In this notebook, we take a Paul Graham essay, split it into chunks, embed it using an Azure OpenAI embedding model, load it into an Azure AI Search index, and then query it.

If you're opening this Notebook on colab, you will probably need to install LlamaIndex 🦙.

python
!pip install llama-index
!pip install wget
%pip install llama-index-vector-stores-azureaisearch
%pip install azure-search-documents==11.5.1
%llama-index-embeddings-azure-openai
%llama-index-llms-azure-openai
python
import logging
import sys
from azure.core.credentials import AzureKeyCredential
from azure.search.documents import SearchClient
from azure.search.documents.indexes import SearchIndexClient
from IPython.display import Markdown, display
from llama_index.core import (
    SimpleDirectoryReader,
    StorageContext,
    VectorStoreIndex,
)
from llama_index.core.settings import Settings
from llama_index.llms.azure_openai import AzureOpenAI
from llama_index.embeddings.azure_openai import AzureOpenAIEmbedding
from llama_index.vector_stores.azureaisearch import AzureAISearchVectorStore
from llama_index.vector_stores.azureaisearch import (
    IndexManagement,
    MetadataIndexFieldType,
)

Setup Azure OpenAI

python
aoai_api_key = "YOUR_AZURE_OPENAI_API_KEY"
aoai_endpoint = "YOUR_AZURE_OPENAI_ENDPOINT"
aoai_api_version = "2024-10-21"

llm = AzureOpenAI(
    model="YOUR_AZURE_OPENAI_COMPLETION_MODEL_NAME",
    deployment_name="YOUR_AZURE_OPENAI_COMPLETION_DEPLOYMENT_NAME",
    api_key=aoai_api_key,
    azure_endpoint=aoai_endpoint,
    api_version=aoai_api_version,
)

# You need to deploy your own embedding model as well as your own chat completion model
embed_model = AzureOpenAIEmbedding(
    model="YOUR_AZURE_OPENAI_EMBEDDING_MODEL_NAME",
    deployment_name="YOUR_AZURE_OPENAI_EMBEDDING_DEPLOYMENT_NAME",
    api_key=aoai_api_key,
    azure_endpoint=aoai_endpoint,
    api_version=aoai_api_version,
)
python
search_service_api_key = "YOUR-AZURE-SEARCH-SERVICE-ADMIN-KEY"
search_service_endpoint = "YOUR-AZURE-SEARCH-SERVICE-ENDPOINT"
search_service_api_version = "2024-07-01"
credential = AzureKeyCredential(search_service_api_key)


# Index name to use
index_name = "llamaindex-vector-demo"

# Use index client to demonstrate creating an index
index_client = SearchIndexClient(
    endpoint=search_service_endpoint,
    credential=credential,
)

# Use search client to demonstration using existing index
search_client = SearchClient(
    endpoint=search_service_endpoint,
    index_name=index_name,
    credential=credential,
)

Create Index (if it does not exist)

Demonstrates creating a vector index named "llamaindex-vector-demo" if one doesn't exist.
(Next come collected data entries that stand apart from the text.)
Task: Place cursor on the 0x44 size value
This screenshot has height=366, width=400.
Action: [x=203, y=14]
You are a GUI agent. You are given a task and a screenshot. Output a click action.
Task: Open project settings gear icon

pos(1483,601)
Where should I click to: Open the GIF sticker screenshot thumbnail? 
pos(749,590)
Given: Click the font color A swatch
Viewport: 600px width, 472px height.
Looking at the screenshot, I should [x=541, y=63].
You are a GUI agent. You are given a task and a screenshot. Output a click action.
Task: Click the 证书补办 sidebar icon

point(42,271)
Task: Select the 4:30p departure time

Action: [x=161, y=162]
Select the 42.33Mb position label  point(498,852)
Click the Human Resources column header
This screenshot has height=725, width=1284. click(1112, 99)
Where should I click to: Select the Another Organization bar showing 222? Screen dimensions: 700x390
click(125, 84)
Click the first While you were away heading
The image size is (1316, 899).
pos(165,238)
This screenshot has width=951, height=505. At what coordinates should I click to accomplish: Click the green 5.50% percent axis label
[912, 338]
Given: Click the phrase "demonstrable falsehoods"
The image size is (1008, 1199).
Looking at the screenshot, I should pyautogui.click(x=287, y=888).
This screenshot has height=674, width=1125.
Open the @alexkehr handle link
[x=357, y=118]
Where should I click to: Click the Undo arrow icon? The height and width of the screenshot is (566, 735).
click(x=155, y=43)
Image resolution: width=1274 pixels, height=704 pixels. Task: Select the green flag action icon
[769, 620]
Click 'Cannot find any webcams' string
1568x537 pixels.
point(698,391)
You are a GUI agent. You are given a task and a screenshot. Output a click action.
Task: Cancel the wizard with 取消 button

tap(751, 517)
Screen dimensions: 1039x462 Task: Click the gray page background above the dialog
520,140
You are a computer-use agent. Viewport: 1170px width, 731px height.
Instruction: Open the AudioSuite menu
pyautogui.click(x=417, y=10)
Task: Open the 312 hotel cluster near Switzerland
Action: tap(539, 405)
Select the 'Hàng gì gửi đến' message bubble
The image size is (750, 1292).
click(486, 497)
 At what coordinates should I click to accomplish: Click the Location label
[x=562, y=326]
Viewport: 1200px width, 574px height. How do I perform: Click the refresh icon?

The index has the following fields:

Field NameOData Type
idEdm.String
chunkEdm.String
embeddingCollection(Edm.Single)
metadataEdm.String
doc_idEdm.String
authorEdm.String
themeEdm.String
directorEdm.String
python
metadata_fields = {
    "author": "author",
    "theme": ("topic", MetadataIndexFieldType.STRING),
    "director": "director",
}

vector_store = AzureAISearchVectorStore(
    search_or_index_client=index_client,
    filterable_metadata_field_keys=metadata_fields,
    index_name=index_name,
    index_management=IndexManagement.CREATE_IF_NOT_EXISTS,
    id_field_key="id",
    chunk_field_key="chunk",
    embedding_field_key="embedding",
    embedding_dimensionality=1536,
    metadata_string_field_key="metadata",
    doc_id_field_key="doc_id",
    language_analyzer="en.lucene",
    vector_algorithm_type="exhaustiveKnn",
    # compression_type="binary" # Option to use "scalar" or "binary". NOTE: compression is only supported for HNSW
)
python
!mkdir -p 'data/paul_graham/'
!wget 'https://raw.githubusercontent.com/run-llama/llama_index/main/docs/examples/data/paul_graham/paul_graham_essay.txt' -O 'data/paul_graham/paul_graham_essay.txt'

Loading documents

Load the documents stored in the data/paul_graham/ using the SimpleDirectoryReader

python
# Load documents
documents = SimpleDirectoryReader("../data/paul_graham/").load_data()
storage_context = StorageContext.from_defaults(vector_store=vector_store)

Settings.llm = llm
Settings.embed_model = embed_model
index = VectorStoreIndex.from_documents(
    documents, storage_context=storage_context
)
python
# Query Data
query_engine = index.as_query_engine(similarity_top_k=3)
response = query_engine.query("What did the author do growing up?")
display(Markdown(f"<b>{response}</b>"))
python
response = query_engine.query(
    "What did the author learn?",
)
display(Markdown(f"<b>{response}</b>"))

Use Existing Index

python
index_name = "llamaindex-vector-demo"

metadata_fields = {
    "author": "author",
    "theme": ("topic", MetadataIndexFieldType.STRING),
    "director": "director",
}
vector_store = AzureAISearchVectorStore(
    search_or_index_client=search_client,
    filterable_metadata_field_keys=metadata_fields,
    index_management=IndexManagement.VALIDATE_INDEX,
    id_field_key="id",
    chunk_field_key="chunk",
    embedding_field_key="embedding",
    embedding_dimensionality=1536,
    metadata_string_field_key="metadata",
    doc_id_field_key="doc_id",
)
python
storage_context = StorageContext.from_defaults(vector_store=vector_store)
index = VectorStoreIndex.from_documents(
    [],
    storage_context=storage_context,
)
python
query_engine = index.as_query_engine()
response = query_engine.query("What was a hard moment for the author?")
display(Markdown(f"<b>{response}</b>"))
python
response = query_engine.query("Who is the author?")
display(Markdown(f"<b>{response}</b>"))
python
import time

query_engine = index.as_query_engine(streaming=True)
response = query_engine.query("What happened at interleaf?")

start_time = time.time()

token_count = 0
for token in response.response_gen:
    print(token, end="")
    token_count += 1

time_elapsed = time.time() - start_time
tokens_per_second = token_count / time_elapsed

print(f"\n\nStreamed output at {tokens_per_second} tokens/s")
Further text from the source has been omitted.